Until a few years ago, hardly a day would go by in the summer without the mailman bringing a postcard from a vacationing friend or acquaintance. Nowadays, you’re bound to get an email enclosing a photograph, or, if your grandchildren are the ones doing the traveling, a brief message telling you that their flight has been delayed or that they have arrived. The terrific thing about postcards was their immense variety. It wasn’t just the Eiffel Tower or the Taj Mahal, or some other famous tourist attraction you were likely to receive in the mail, but also a card with a picture of a roadside diner in Iowa, the biggest hog at some state fair in the South, and even a funeral parlor touting the professional excellence that their customers have come to expect over a hundred years. Almost every business in this country, from a dog photographer to a fancy resort and spa, had a card. In my experience, people in the habit of sending cards could be divided into those who go for the conventional images of famous places and those who delight in sending images whose bad taste guarantees a shock or a laugh.
I understand that impulse. When you’re in Rome, everyone back home expects a postcard of the Coliseum or the ceiling of the Sistine Chapel: send them instead one of a neighborhood pizzeria with five small tables, three potted plants and the elderly owner and his wife wiping their hands on their aprons and smiling broadly.
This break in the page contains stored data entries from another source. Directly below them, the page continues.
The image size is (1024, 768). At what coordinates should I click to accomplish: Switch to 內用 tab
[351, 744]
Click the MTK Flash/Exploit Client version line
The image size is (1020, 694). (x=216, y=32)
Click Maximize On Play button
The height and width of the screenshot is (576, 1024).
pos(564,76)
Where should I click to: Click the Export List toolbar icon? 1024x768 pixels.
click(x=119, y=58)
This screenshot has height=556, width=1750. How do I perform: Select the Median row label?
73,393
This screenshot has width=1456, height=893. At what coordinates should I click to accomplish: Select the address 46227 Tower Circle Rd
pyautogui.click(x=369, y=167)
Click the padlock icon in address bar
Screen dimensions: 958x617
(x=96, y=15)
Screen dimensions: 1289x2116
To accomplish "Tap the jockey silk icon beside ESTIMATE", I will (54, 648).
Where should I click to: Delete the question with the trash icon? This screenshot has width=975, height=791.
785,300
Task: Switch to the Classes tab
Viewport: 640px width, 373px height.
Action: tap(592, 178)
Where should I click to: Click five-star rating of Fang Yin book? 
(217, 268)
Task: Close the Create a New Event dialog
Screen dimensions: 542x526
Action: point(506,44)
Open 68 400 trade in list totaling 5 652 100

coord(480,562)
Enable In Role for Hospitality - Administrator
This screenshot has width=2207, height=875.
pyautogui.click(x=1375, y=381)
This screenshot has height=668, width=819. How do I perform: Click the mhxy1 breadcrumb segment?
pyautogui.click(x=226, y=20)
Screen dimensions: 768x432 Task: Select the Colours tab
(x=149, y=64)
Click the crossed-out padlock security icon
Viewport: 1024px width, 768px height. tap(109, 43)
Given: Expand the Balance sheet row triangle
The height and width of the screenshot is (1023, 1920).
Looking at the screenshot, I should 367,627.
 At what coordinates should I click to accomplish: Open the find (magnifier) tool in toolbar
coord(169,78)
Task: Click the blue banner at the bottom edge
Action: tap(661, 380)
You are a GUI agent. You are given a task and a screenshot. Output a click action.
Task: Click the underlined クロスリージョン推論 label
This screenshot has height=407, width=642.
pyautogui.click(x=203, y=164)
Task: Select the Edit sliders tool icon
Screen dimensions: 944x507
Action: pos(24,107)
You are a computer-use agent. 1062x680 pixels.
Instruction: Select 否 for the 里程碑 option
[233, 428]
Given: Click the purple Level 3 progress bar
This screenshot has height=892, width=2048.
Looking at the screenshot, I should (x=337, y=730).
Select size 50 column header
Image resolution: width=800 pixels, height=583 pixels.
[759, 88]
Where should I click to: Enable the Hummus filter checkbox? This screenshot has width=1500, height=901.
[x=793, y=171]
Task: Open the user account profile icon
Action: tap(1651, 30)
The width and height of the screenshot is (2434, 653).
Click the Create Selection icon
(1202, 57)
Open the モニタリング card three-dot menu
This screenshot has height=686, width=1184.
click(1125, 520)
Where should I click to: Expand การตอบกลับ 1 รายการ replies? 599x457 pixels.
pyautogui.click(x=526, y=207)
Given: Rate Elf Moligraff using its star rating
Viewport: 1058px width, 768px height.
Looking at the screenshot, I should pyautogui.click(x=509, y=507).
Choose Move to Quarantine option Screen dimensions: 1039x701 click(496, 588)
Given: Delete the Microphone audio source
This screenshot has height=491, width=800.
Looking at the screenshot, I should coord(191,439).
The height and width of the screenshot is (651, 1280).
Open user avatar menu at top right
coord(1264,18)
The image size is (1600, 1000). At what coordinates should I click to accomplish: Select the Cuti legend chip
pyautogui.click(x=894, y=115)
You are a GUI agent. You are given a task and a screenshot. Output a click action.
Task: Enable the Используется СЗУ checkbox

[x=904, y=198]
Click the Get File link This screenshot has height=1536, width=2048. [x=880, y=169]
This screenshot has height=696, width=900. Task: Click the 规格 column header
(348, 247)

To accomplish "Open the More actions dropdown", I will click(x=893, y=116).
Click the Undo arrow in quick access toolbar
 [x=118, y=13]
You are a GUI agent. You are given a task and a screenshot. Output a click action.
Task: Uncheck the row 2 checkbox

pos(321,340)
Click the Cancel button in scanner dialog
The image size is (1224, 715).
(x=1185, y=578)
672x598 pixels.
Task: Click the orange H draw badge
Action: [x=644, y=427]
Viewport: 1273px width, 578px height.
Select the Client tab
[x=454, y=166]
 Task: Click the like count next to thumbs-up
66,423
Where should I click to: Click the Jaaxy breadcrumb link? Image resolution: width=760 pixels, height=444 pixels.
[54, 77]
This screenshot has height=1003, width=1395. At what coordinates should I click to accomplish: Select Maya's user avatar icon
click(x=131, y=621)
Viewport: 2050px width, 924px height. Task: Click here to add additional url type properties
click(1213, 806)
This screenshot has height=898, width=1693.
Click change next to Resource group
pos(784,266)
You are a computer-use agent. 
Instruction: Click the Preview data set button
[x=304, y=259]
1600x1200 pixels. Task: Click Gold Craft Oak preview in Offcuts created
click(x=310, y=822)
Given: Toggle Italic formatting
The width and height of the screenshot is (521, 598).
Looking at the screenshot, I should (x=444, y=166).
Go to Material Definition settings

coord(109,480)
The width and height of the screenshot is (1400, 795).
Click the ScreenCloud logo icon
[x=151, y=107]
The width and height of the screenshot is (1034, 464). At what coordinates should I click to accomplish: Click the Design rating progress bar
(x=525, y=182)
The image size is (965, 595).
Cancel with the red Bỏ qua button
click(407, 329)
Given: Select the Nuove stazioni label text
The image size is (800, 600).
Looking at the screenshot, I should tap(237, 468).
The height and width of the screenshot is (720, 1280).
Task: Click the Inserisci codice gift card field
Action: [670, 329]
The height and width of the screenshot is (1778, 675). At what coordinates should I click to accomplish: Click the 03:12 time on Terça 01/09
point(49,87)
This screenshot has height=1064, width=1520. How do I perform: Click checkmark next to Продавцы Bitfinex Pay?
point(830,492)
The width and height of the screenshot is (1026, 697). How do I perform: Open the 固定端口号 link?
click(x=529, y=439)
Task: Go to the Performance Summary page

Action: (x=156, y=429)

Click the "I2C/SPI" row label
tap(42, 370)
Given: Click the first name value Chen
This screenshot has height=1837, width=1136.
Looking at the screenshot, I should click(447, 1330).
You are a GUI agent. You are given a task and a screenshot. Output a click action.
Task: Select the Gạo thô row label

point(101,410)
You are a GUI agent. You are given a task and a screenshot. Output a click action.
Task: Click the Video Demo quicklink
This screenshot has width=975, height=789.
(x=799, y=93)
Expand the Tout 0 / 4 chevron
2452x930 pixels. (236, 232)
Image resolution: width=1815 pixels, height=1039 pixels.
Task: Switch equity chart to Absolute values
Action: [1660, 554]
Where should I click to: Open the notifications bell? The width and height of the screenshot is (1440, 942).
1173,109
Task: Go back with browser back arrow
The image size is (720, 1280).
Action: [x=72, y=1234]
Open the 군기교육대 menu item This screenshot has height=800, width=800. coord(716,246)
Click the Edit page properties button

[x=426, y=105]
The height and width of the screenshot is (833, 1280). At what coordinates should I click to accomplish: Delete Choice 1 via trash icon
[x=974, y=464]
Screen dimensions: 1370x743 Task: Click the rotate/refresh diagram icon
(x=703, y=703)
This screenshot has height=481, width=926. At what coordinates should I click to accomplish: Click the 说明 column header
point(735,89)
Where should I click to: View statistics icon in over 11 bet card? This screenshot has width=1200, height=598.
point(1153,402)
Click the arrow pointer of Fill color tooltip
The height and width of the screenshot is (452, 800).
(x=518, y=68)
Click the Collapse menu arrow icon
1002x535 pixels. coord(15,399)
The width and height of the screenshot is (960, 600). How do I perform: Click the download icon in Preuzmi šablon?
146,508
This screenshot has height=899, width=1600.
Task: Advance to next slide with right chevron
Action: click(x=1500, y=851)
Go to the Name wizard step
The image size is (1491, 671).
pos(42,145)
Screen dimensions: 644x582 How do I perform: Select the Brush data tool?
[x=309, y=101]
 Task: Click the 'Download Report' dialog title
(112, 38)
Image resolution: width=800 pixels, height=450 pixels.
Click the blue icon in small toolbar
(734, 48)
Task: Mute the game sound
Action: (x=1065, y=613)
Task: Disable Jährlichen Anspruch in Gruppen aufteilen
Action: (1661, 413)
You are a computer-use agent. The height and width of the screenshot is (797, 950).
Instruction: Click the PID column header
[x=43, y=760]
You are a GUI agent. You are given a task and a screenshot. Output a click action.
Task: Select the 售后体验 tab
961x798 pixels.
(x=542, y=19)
Fans of quaint and kitschy postcards spend their entire vacations on the lookout for some especially outrageous example to amuse their friends back home, while their spouses consult serious guide books and stroll for hours with moist eyes past great paintings and sculptures in some museum.
Once they find the right card, they are faced with the problem of what to write on the other side. A conventional greeting won’t do. A few details about the trip and an opinion or two about the country they are visiting are okay, but even better is to come up with something clever, since every postcard is written with a particular person in mind.